Senza Dio, Senza Cervello?

03Ott08

In risposta a questo blog “L’ateismo è più diffuso di quanto si creda” su Universi Paralleli:

(nota ai lettori di Universi Paralleli: questo commento e’ stato li’ censurato. Spero che qualcuno sara’ gentile al punto di farmi sapere quando l’autore di UP si svegliera’ dal sonno della ragione e decidera’ di rispondere. grazie)

Chiedete a un cristiano perché i musulmani credono che ogni beato maschio riceverà in paradiso 72 vergini: il cristiano vi dirà che purtroppo i musulmani sono stati educati a crederlo.

Chiedete a un musulmano perché i cristiani sono convinti di essere macchiati dal peccato originale: vi dirà che purtroppo glielo hanno insegnato da bambini.

Tutti sono atei sugli dei degli altri.

Intanto bisognerebbe trovare un cristiano e un musulmano a cui fare davvero quelle domande, invece di inventarsene due cosi’ tanto per dire.

Secondo il cristiano e il musulmano, a meno che non siano incredibilmente ignoranti o con il prosciutto sugli occhi, dovranno riconoscere che il Dio in cui pregano e’ uno solo, quello di Abramo: per cui non avrebbero senso che si dessero dell'”ateo” l’un l’altro.

Magari un cristiano dira’ che un musulmano e’ una specie di eretico, e vice-versa: ma l’eresia non e’ certo l’ateismo.

La faccenda e’ molto piu’ complessa di quanto le cretinate di Dawkins lascino pensare. Per esempio quante volte e’ stato detto che islamismo e induismo sono assolutamente incompatibili? E poi si va invece a scoprire che c’e’ almeno una popolazione indiana che pratica sostanzialmente entrambi (per non parlare dei Sikh, che hanno elementi islamici e induisti nel loro Credo).

Anche se non nutro alcuna speranza che quanto ho appena scritto aiutera’ nessuno a chiarirsi le idee, mi permetto un piccolo suggerimento: non parlate di cose che per definizione non conoscete.

Se non avete una fede religiosa, parlando di fede religiosa non potrete infatti che dire sciocchezze: a meno che non riusciate a immedesimarvi con coloro che a quanto pare disprezzate.



6 Responses to “Senza Dio, Senza Cervello?”

  1. 1 adriano

    L’espressione “le cretinate di Dawkins” qualifica sufficientemente bene la tua modestia e il tuo atteggiamento verso idee diverse dalle tue.
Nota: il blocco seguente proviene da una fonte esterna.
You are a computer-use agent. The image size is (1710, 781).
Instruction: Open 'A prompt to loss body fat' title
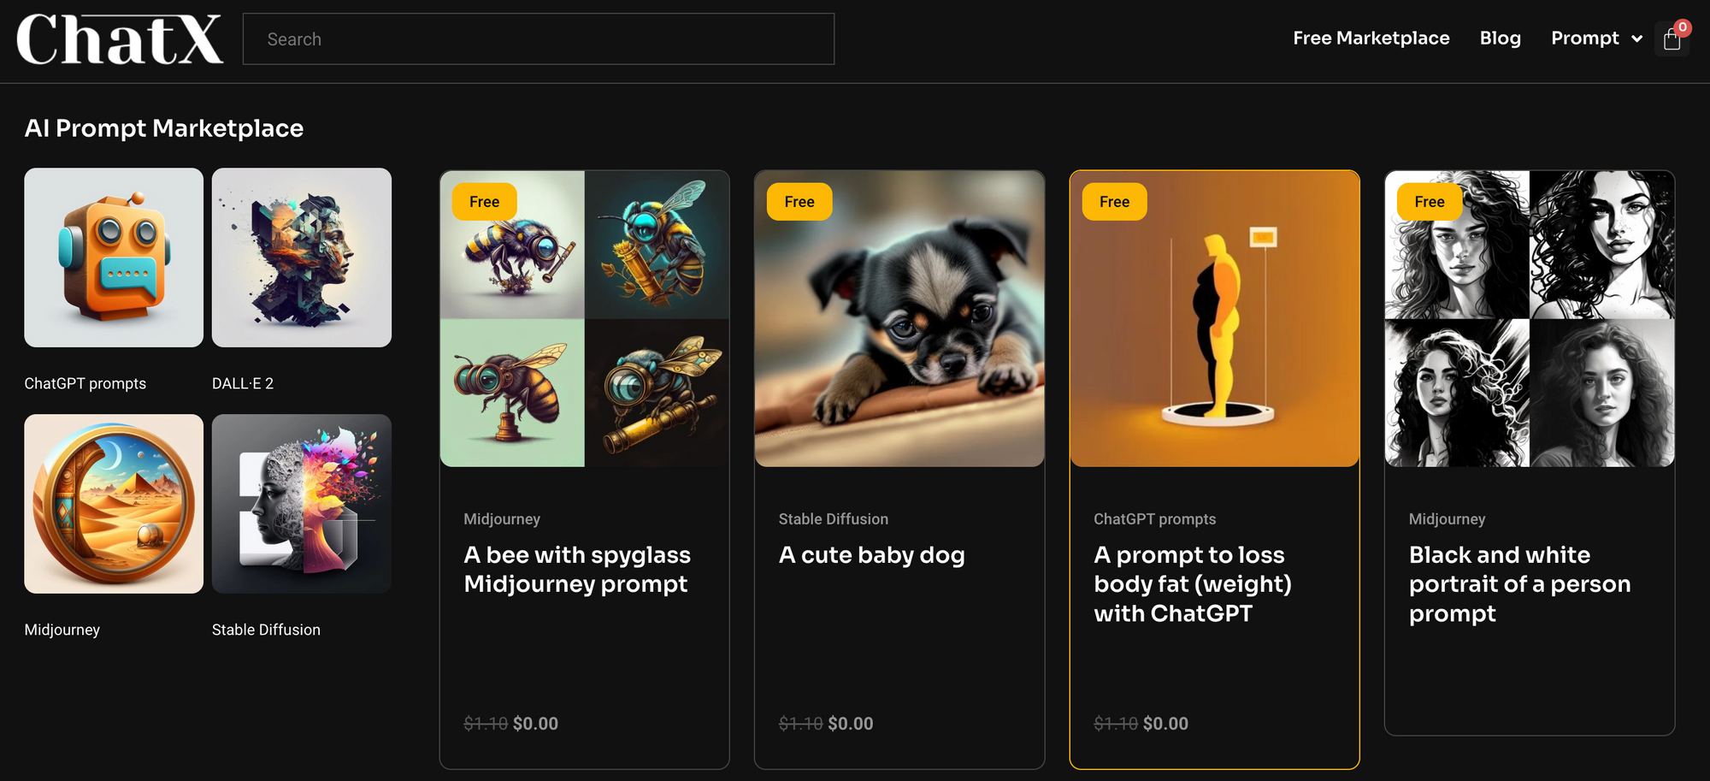[x=1192, y=584]
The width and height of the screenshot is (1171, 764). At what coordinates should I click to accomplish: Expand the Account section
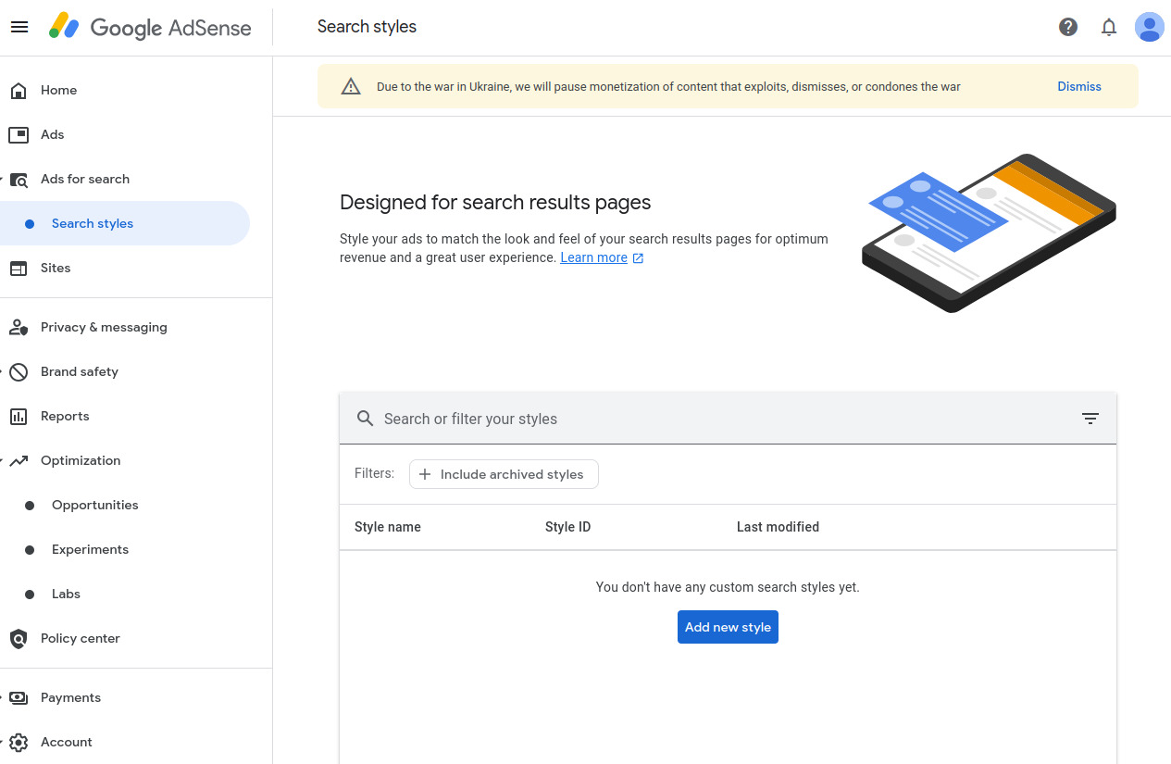pyautogui.click(x=4, y=742)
Non credo che questo modo di argomentare serva a nessuno, e nemmeno a te stesso.

  2. Che ci posso fare, se ritengo le sue delle stupidaggini? Devo far finta di trovarci degli argomenti ben fatti?

    C’e’ qualcuno che riesce a prendere sul serio il suo argomento “Ultimate 747”, per esempio?

    Se c’e’ bisogno di piu’ dettagli, eccoli qua:

    https://mauriziomorabito.wordpress.com/2006/10/19/il-mito-iperrazionalista-di-dawkins-et-al/
    https://mauriziomorabito.wordpress.com/2007/05/22/i-gran-sacerdoti-dellateismo/

    Mi quoto da solo:

    “Questa visione riduttiva all’estremo del mito (per non parlare del rito) non solo e’ assurda, e’ inumana: perche’ pensare che la religiosita’ sia un giochino di fantasie e suggestione personale e collettiva significa negare l’esistenza non di un dio, ma dell’umanita’ di ciascuna persona”

    “che cosa puo’ si dire quando un pensatore brillante come Richard Dawkins pubblica senza un alcun senso di autocritica l’argomento “Come Un Boeing 747“, una cosiddetta “prova ultima” che Dio non esiste? E’ una versione della domanda “Chi ha generato il Creatore“, con una risposta che chiunque con un minimo di cervello puo’ smontare in modo bello, semplice ed abbastanza ovvio (suggerimento: il Creatore non deve fare necessariamente parte della Creazione).”

  3. 3 massimo

    “E poi si va invece a scoprire che c’e’ almeno una popolazione indiana che pratica sostanzialmente entrambi (per non parlare dei Sikh, che hanno elementi islamici e induisti nel loro Credo).”

    Vorrei saperne di più. L’Islam é rigidamente monoteista, mentre l’induismo prevede una moltitudine di divinità.

  4. Ecco un link interessante (guarda pag. 7 per esempio):

    http://tinyurl.com/4n2xq2

    oppure questo (pagina 301, in alto):

    http://tinyurl.com/4za6a9

  5. 5 alessandro

    eppure quel riferimento (del primo commento) a “me l’hanno insegnato da bambino” non e’ del tutto naive. In fondo Hans Kung dice la stessa cosa.

  6. Cosa dice Kung, “a me” o “all’altro”?